In addition to all these systems-level improvements, we’ll need to build lots of new environments to try and learn diverse skills via RL training. Oh, and no one really knows what the right skills are to learn via RL, or how to combine them. So we’ll have to try lots of different combinations and train many models. And we can try averaging them in different ways via some kind of model souping (also known as model merging). We’ll just run lots of evaluations to find which combination of environments and souping produces the best model. This sounds difficult, doesn’t it? And quite messy.

What if I told you there was another way?

What does it mean to be verifiable?

If we want to scale RL in verifiable settings, we should probably start by figuring out which things are verifiable in the first place. It’s my feeling that people have been throwing this word around a lot, but there’s no clear definition.

It all comes down to what we can train into the models. If we can check a model output and provide a score, that’s good enough.

Wait– but isn’t this how language modeling works already?

Pretraining for reasoning with next-token prediction

Before making my proposal, let me start with listing a few core tenets that I believe about the current state of AI:

The only data we’ve found that really “works” (i.e. helps us build more intelligent models) is web-scale pretraining data. Ilya Sutskever famously compared all the human text on the internet to a reserve of fossil fuel: it’s exceptionally useful, but finite.
Reasoning, at its core, is a way to get better performance out of smaller models. It’s not doing anything more magical. Crucially, we’re getting limited new signal from the verifier itself; RL with verification is just a way to elicit capabilities that already exist within models. (This is a common belief about RL.)
There is nothing special about math and code. These modalities happen to lie in a space that’s difficult to model with a reward model (so prior approaches didn’t work super well) but easy to verify. And we happen to care about them (automating coding seems especially valuable). But we should be able to learn to reason from any type of data.
And finally, we haven’t fully saturated models with Internet data. Today’s models don’t seem to have enough capacity to memorize the entire Internet. Additional pretraining on Web data should still give us a performance boost – and might be enough to learn to reason.
Next-token prediction is verifiable. This is perhaps the central argument I’m making. The current strategy of checking if a math problem has been answered correctly is spiritually no different than confirming whether a model has outputted the proper next tokens.
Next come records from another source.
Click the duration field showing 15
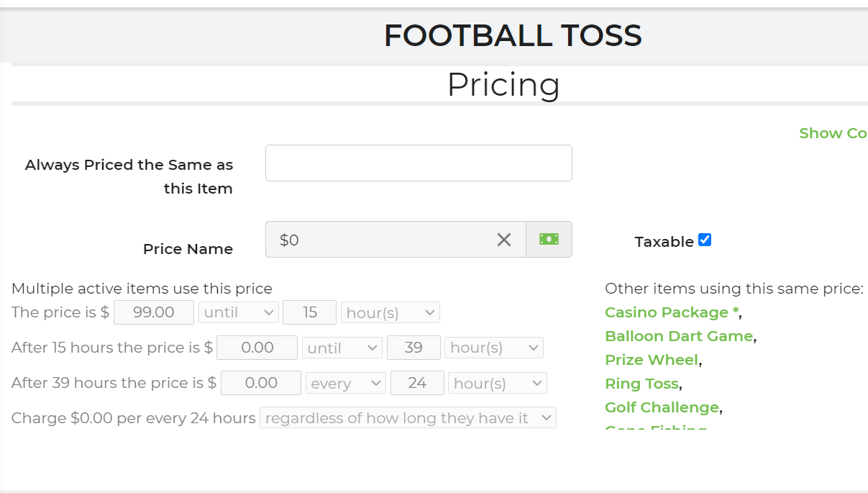Viewport: 868px width, 493px height. [310, 312]
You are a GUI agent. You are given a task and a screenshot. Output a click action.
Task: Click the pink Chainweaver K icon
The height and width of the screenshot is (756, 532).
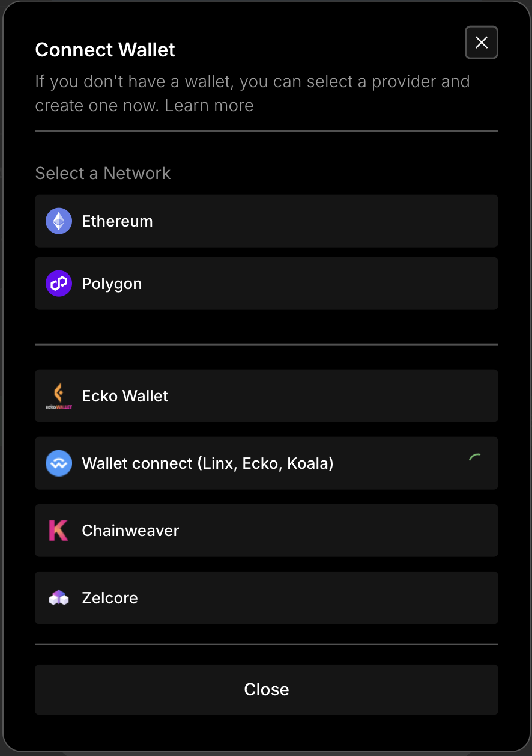(x=59, y=531)
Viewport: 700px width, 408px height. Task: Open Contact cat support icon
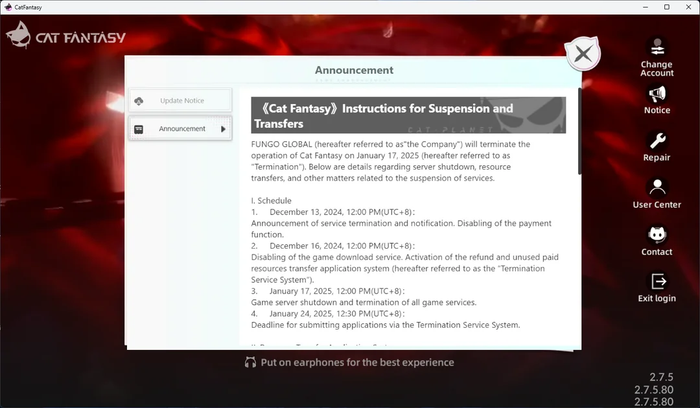pyautogui.click(x=657, y=235)
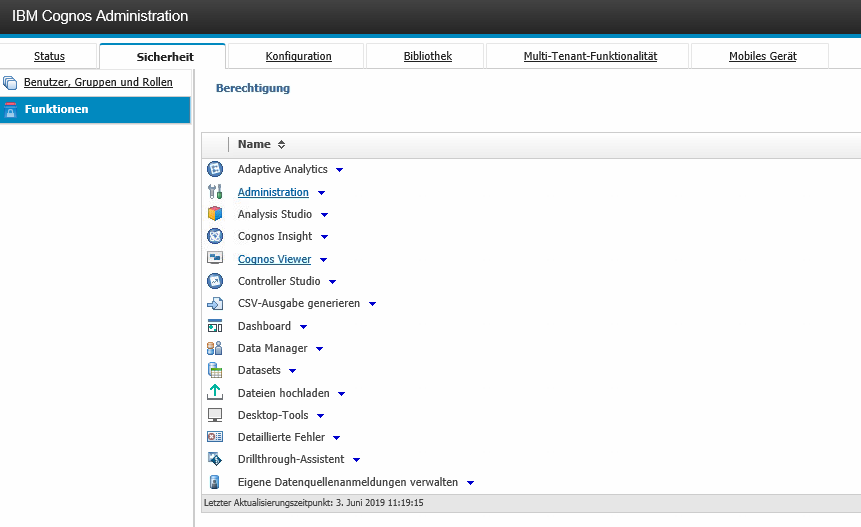
Task: Open Benutzer, Gruppen und Rollen
Action: [98, 82]
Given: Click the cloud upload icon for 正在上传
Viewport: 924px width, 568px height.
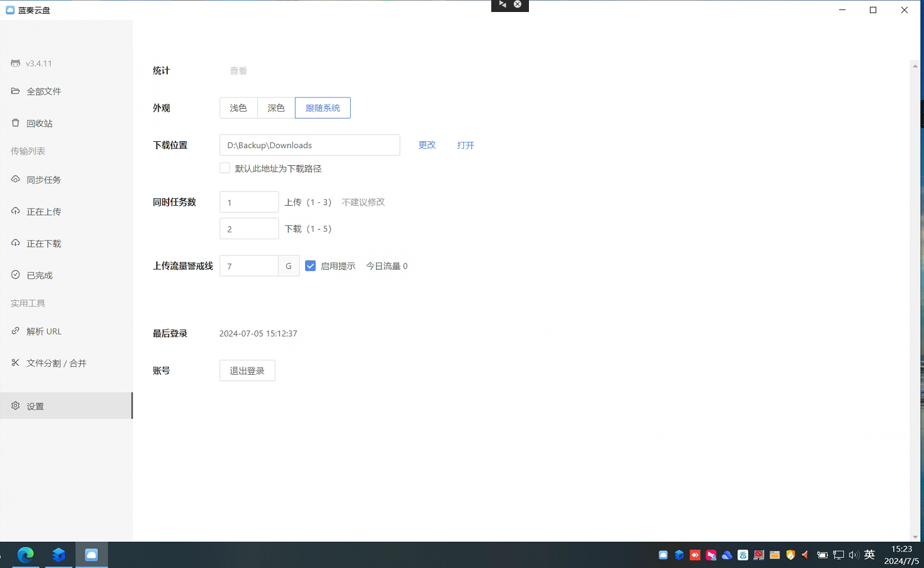Looking at the screenshot, I should (15, 211).
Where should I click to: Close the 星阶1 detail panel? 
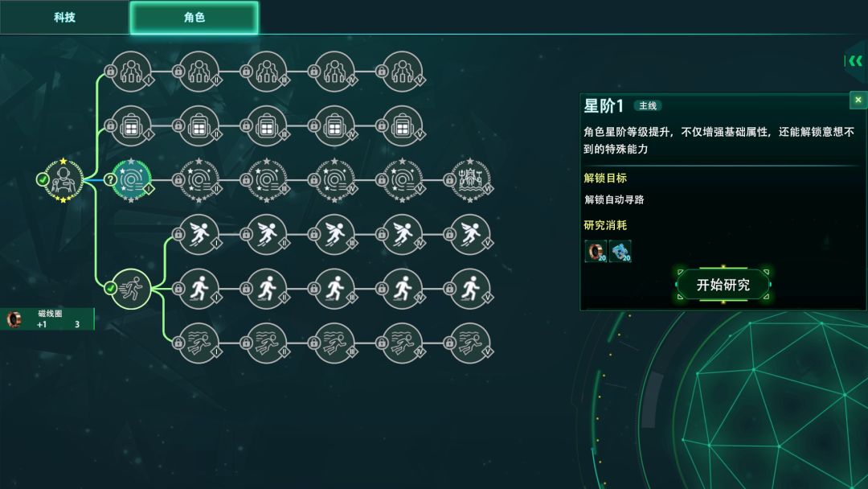tap(858, 101)
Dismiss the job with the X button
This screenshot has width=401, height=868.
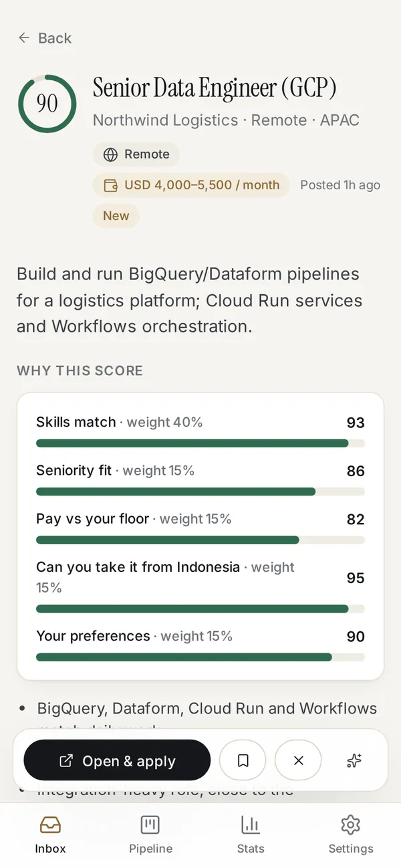tap(299, 760)
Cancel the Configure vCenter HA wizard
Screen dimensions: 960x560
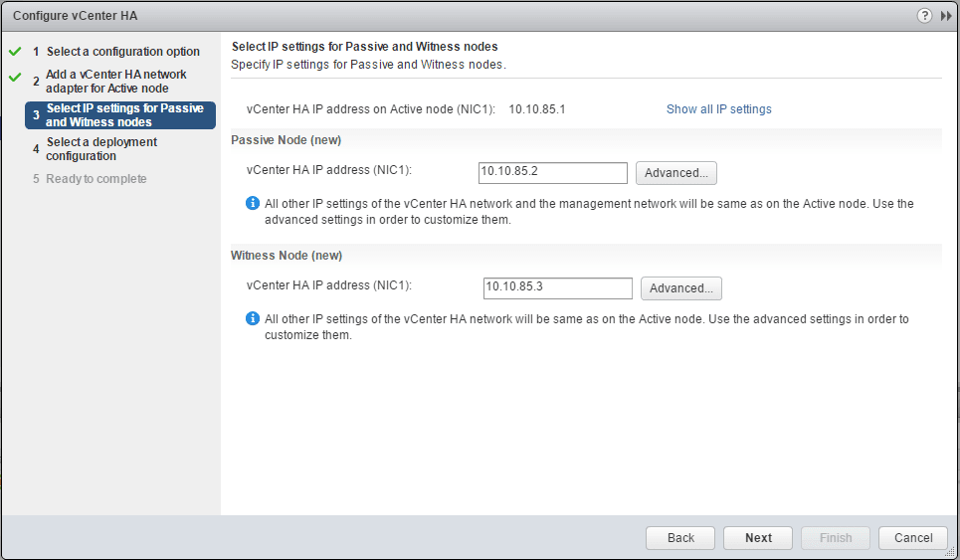(x=912, y=538)
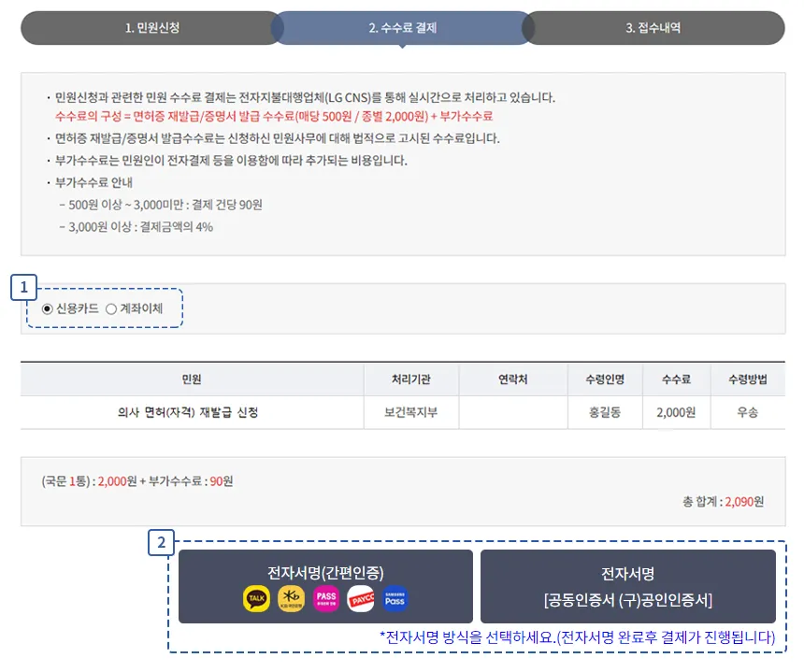Screen dimensions: 804x672
Task: Click the numbered badge 1 marker
Action: (22, 286)
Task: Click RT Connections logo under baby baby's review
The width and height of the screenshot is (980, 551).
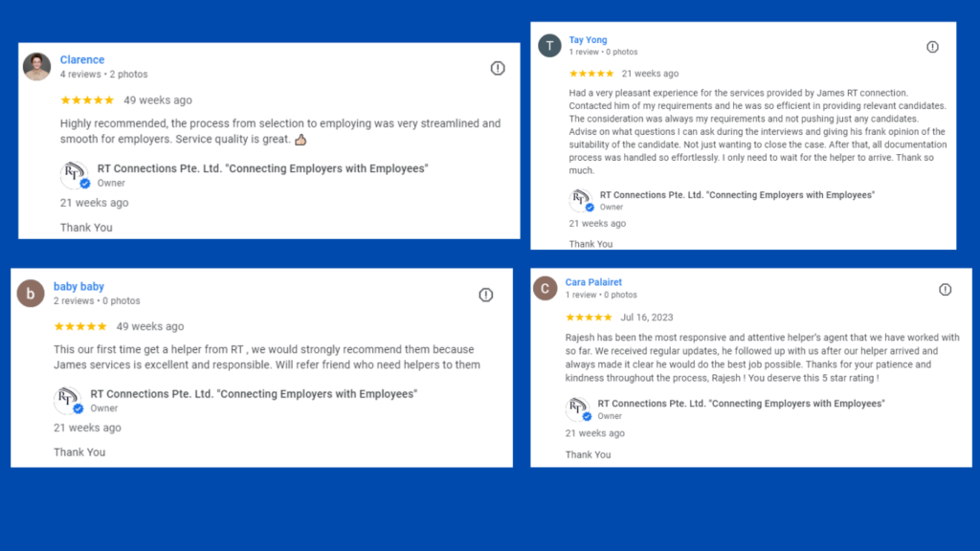Action: coord(68,400)
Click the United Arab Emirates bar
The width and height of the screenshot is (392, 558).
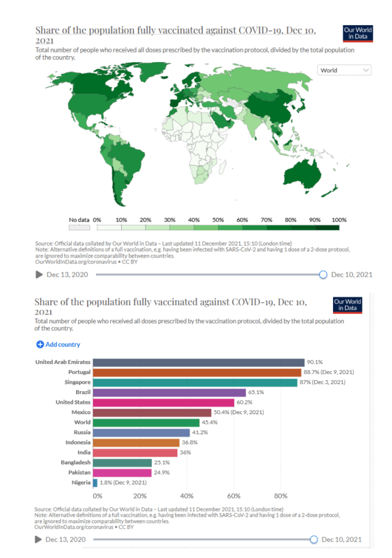click(198, 362)
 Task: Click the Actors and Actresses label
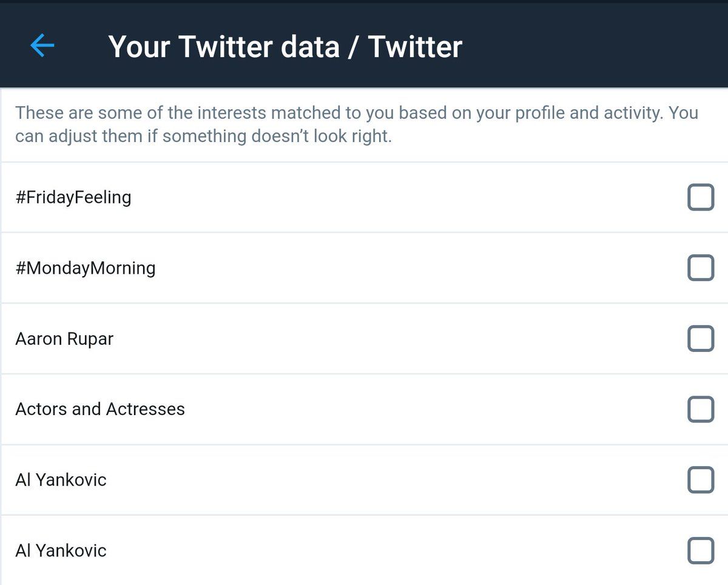tap(100, 409)
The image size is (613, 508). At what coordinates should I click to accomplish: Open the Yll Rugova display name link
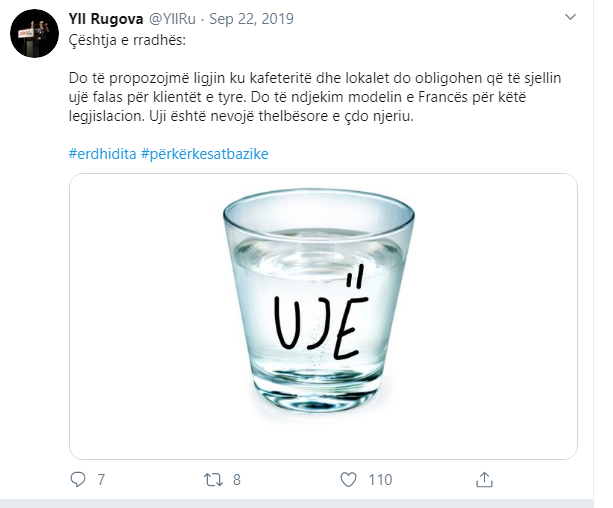(x=106, y=18)
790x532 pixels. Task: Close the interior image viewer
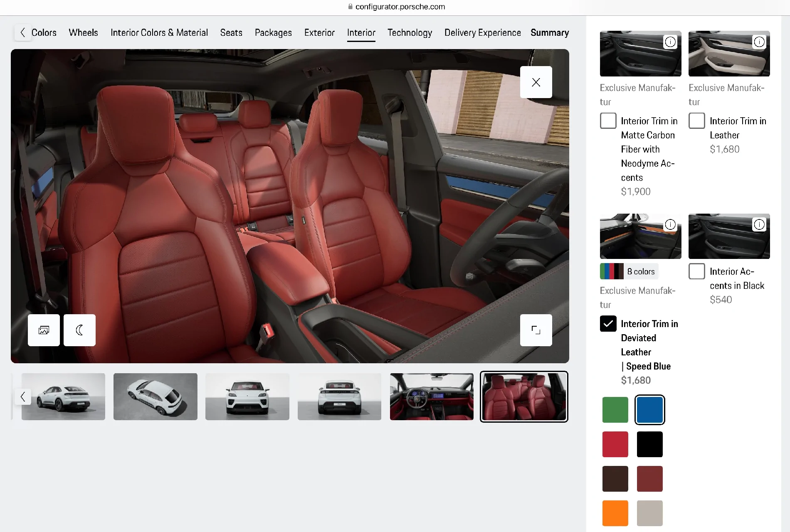536,82
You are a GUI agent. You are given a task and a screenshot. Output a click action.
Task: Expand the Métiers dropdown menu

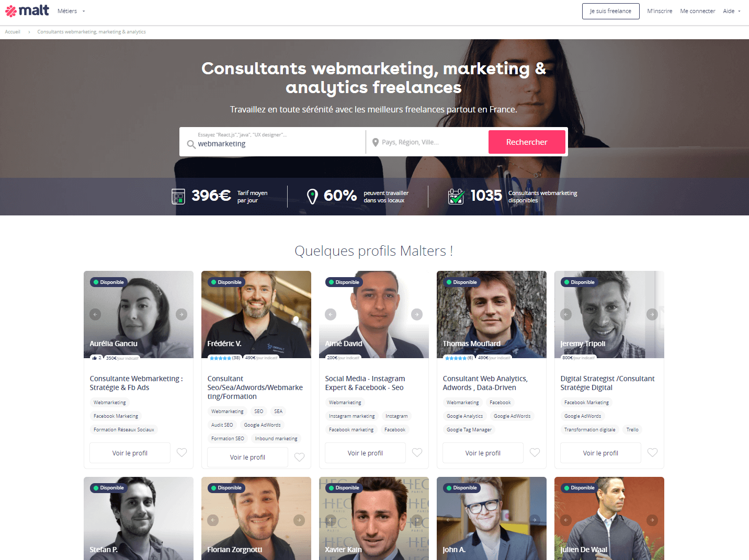71,11
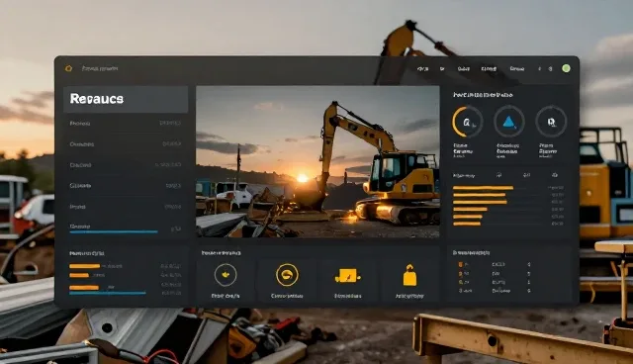Select the third list row under Revaucs
Image resolution: width=633 pixels, height=364 pixels.
[x=126, y=165]
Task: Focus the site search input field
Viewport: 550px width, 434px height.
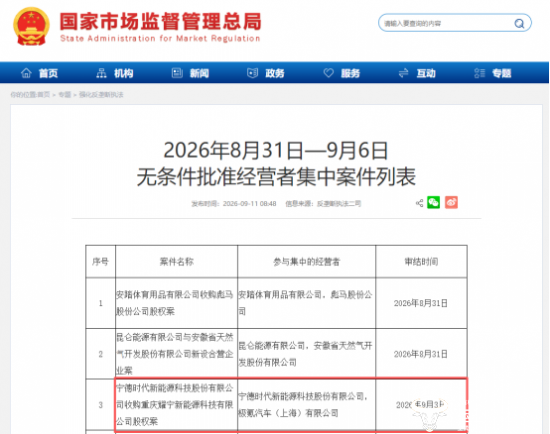Action: [x=445, y=24]
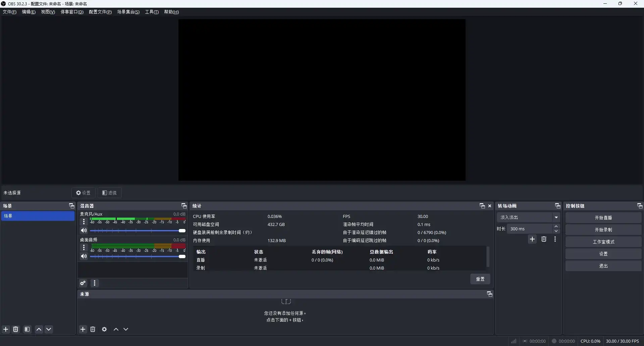Open scene filters icon in scenes panel
The width and height of the screenshot is (644, 346).
point(27,329)
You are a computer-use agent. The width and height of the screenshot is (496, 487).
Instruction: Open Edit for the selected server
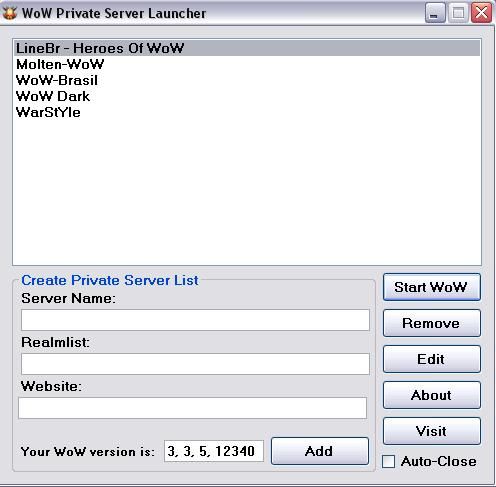point(432,359)
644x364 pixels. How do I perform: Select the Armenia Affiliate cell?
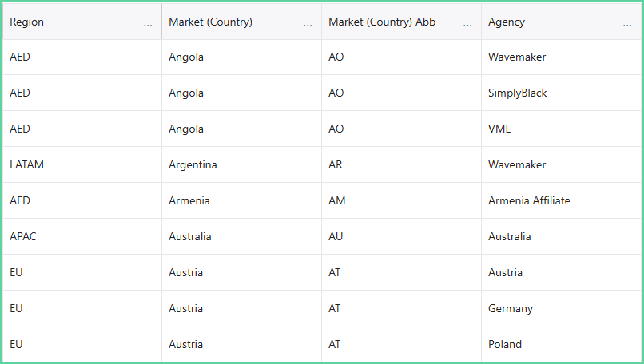tap(561, 200)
Putting all this together, I’m betting that the “right way” to scale RL is by unifying it with next-token prediction. We should teach models to reason by practicing reasoning at scale on the vast diversity of data available on the Web.

Learning to reason via next-token prediction.

This shows a comparison of the new paradigm demonstrated on a math problem. Normal next-token prediction is guessing which tokens come next. Typical RLVR allows the model to ‘think’ for a few tokens and then rewards it for outputting the right thing. Our idea of reasoning with next-token prediction (RNTP) would allow the model to think and then reward it based on the next-token prediction loss of the outputs in the <answer> tag. It’s a hybrid between traditional language model pretraining and the new reasoning model RL training.

Grok 2 was trained on more FLOPs than GPT-4. Apparently Grok 3, which came out later, was trained on around 10^26 FLOPs, which would put it above the top of this graph. But that was all supervised learning. How do we scale RL to use this much compute?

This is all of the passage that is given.